Document passage |
4
I have in certain directory thousands of software package files, which in turn has versions, as for example:
/var/cache/fetch/archives/python-3.5.0-1-x86_64.chi.zst
/var/cache/fetch/archives/python-3.8.6-1-x86_64.chi.zst
/var/cache/fetch/archives/python-3.8.6-2-x86_64.chi.zst
/var/cache/fetch/archives/nano-5.0-1-x86_64.chi.zst
/var/cache/fetch/archives/nano-5.2-1-x86_64.chi.zst
/var/cache/fetch/archives/nano-5.3-1-x86_64.chi.zst
With each new version, I need to compile and package them, removing the older versions from the directory, which I wrote this script below for the function of removing older versions, leaving only the most current version.
#!/usr/bin/bash
aPKGSPLIT=()
cachedirs=("/var/cache/fetch/archives")
pkg_ext='.chi.zst'
pkg_re='(.+)-(([^-]+)-([0-9]+))-([^.]+)\.chi\.zst'
: ${aPKGSPLIT=()}
: ${aPKGLIST=}
: ${PKG_FOLDER_DIR=0}
: ${PKG_FULLNAME=1}
: ${PKG_ARCH=2}
: ${PKG_BASE=3}
: ${PKG_BASE_VERSION=4}
: ${PKG_VERSION=5}
: ${PKG_BUILD=6}
function die(){
local msg=$1; shift
printf "%s %s\n" "$msg" "$@" >&2
exit 1
}
sh_splitpkg(){
local file=${1}
local pkg_folder_dir=$(echo ${file%/*})
local pkg_fullname=$(echo ${file##*/})
local pkg_base=
local pkg_version_build=
local pkg_version=
local pkg_build=
local pkg_arch=
local pkg_base_version=
[[ $pkg_fullname =~ $pkg_re ]] &&
pkg_fullname=${BASH_REMATCH[0]}
pkg_base=${BASH_REMATCH[1]}
pkg_version_build=${BASH_REMATCH[2]}
pkg_version=${BASH_REMATCH[3]}
pkg_build=${BASH_REMATCH[4]}
pkg_arch=${BASH_REMATCH[5]}
pkg_base_version=${pkg_base}-${pkg_version_build}
aPKGSPLIT=($pkg_folder_dir $pkg_fullname $pkg_arch $pkg_base $pkg_base_version $pkg_version $pkg_build)
return $?
}
main(){
local pkg=
local pkgInAll=
local pkg_base=
local pkg_search=
local candidates=()

Data segment |
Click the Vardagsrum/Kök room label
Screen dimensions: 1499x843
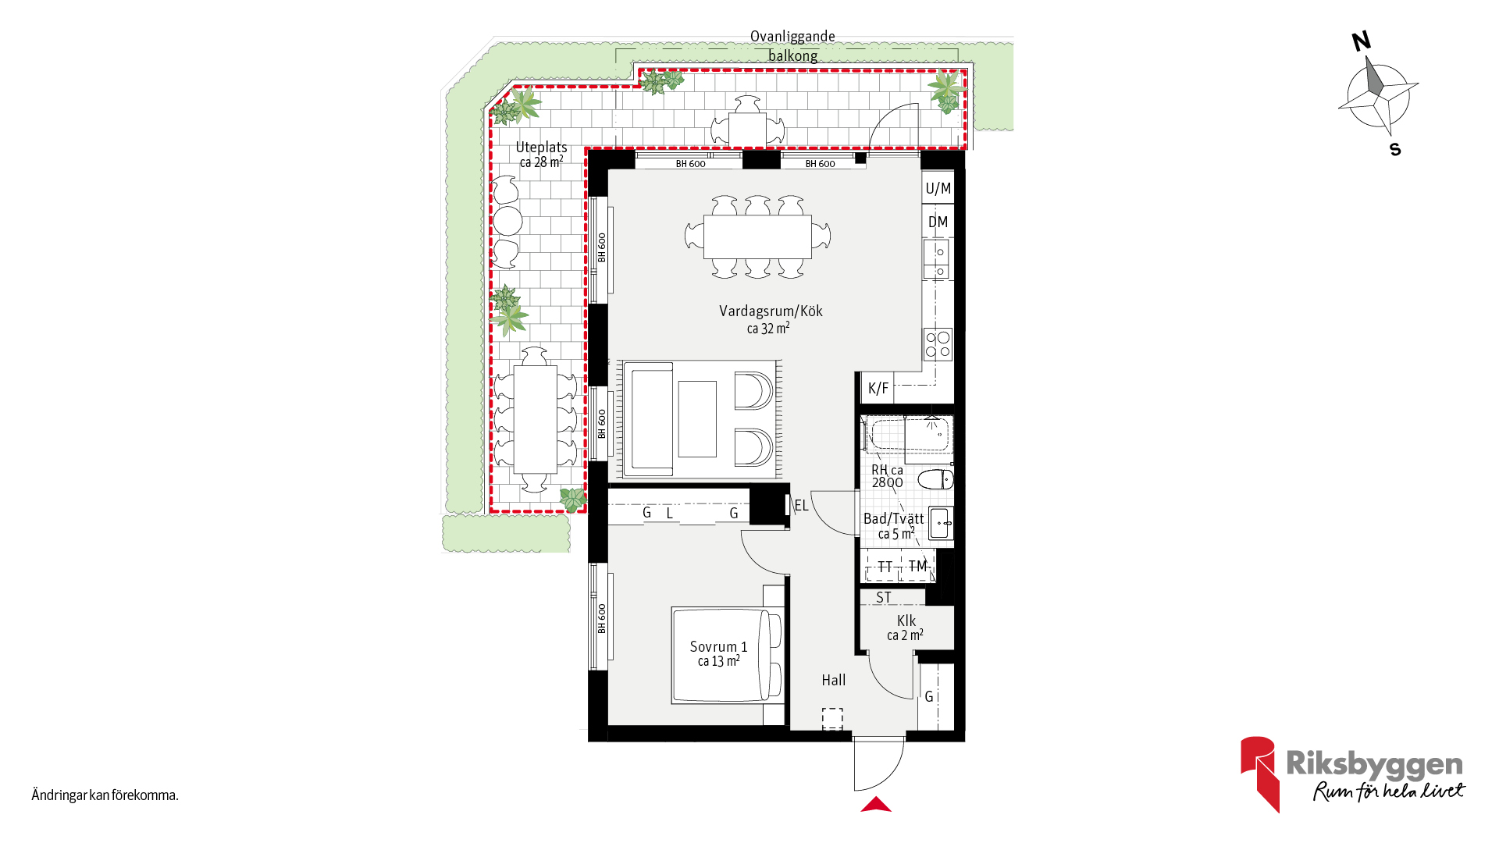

Tasks to carry out |
**1)** Rewrite the paragraph of the post that begins "With each new version" as one shorter sentence that keeps its main facts.
**2)** Answer these questions about the post, one line each:
(a) What value is assigned to pkg_ext?
(b) Which directory is listed in cachedirs?
(c) What exit status does the die function return after printing its message?
Draw your answers from the post alone, not from the data.

Response list |
**1)** Each new version must be compiled and packaged, so the script was written to delete older versions from the directory and keep only the newest.

**2)**
(a) '.chi.zst'
(b) /var/cache/fetch/archives
(c) 1